I struggle to understand portraiture. Once upon a time it was the highlight of art. Then the camera was discovered. Sure, a portrait mirrors the author along with the subject, however, I think Picasso proved that you don’t need to specify one’s slightly lighter corner of a retina to communicate this, and have an overwhelmingly successful portrait in your hands. Ever since the genius behind the name Kandinski left the business world for brushes and bold colours, realistic art has become pointless – at least in my eyes, that is.
Why represent particular scenery, when instead the feeling caused by it could be captured? Why choose physicality over concept?

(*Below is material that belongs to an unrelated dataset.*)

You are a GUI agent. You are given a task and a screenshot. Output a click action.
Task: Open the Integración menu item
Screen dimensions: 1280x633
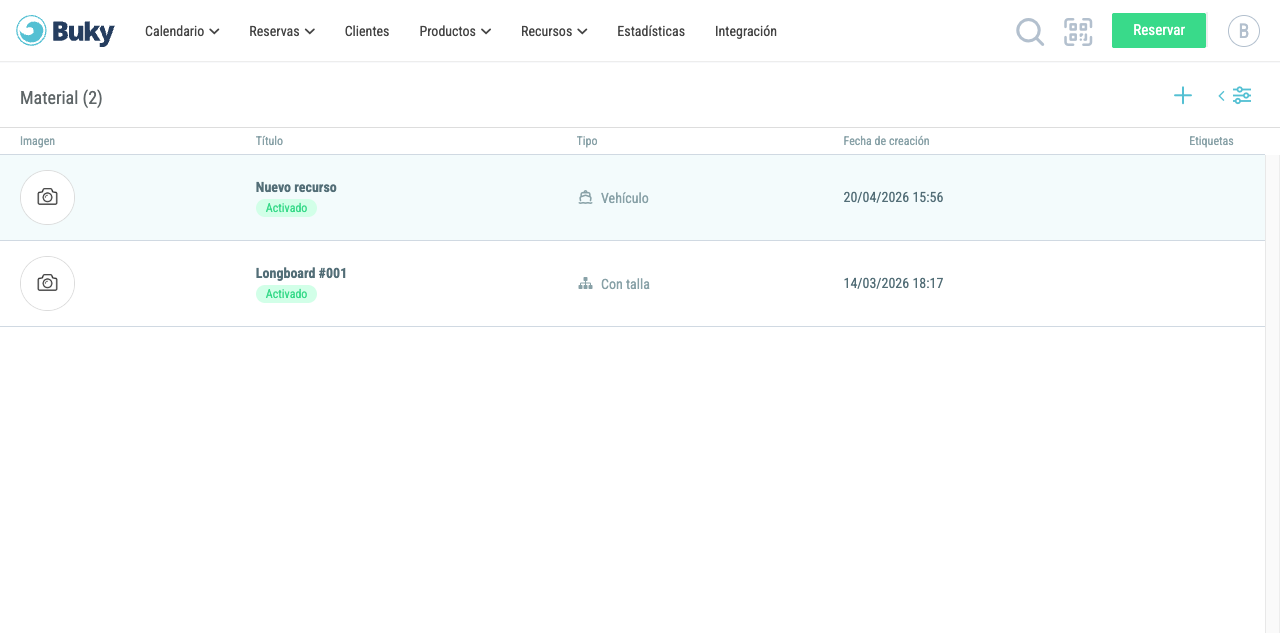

Maybe my over-analytical side is getting the best of me, or maybe I enjoy my poetry a bit too much. However, it is not beauty that I worship but the emotions emerging from the observation of it. I am not talking about random splashes of paint; I have little respect for such so-called art. What I care for is planned works, lines filled with feeling, energy, attitude. When I see a person, I don’t think of the form of their eyes, their height or the proportion of their waist. Instead I see the colour of the way they view the world. The edge in the way they speak. The shadow in their anxiety. Living creatures give out the idea of good appearance not based on actual characteristics but rather attitude, habits, feelings towards their surroundings, ambitions, confidence. Recreating the existing on canvas in precisely the same way as it is viewed in reality is painfully similar to enjoying a chocolate’s package but missing the intensity of the taste.
It could be selfish or conceded, though I enjoy the idea of my work being original, personal, unique – and what is more non-transferable than emotion?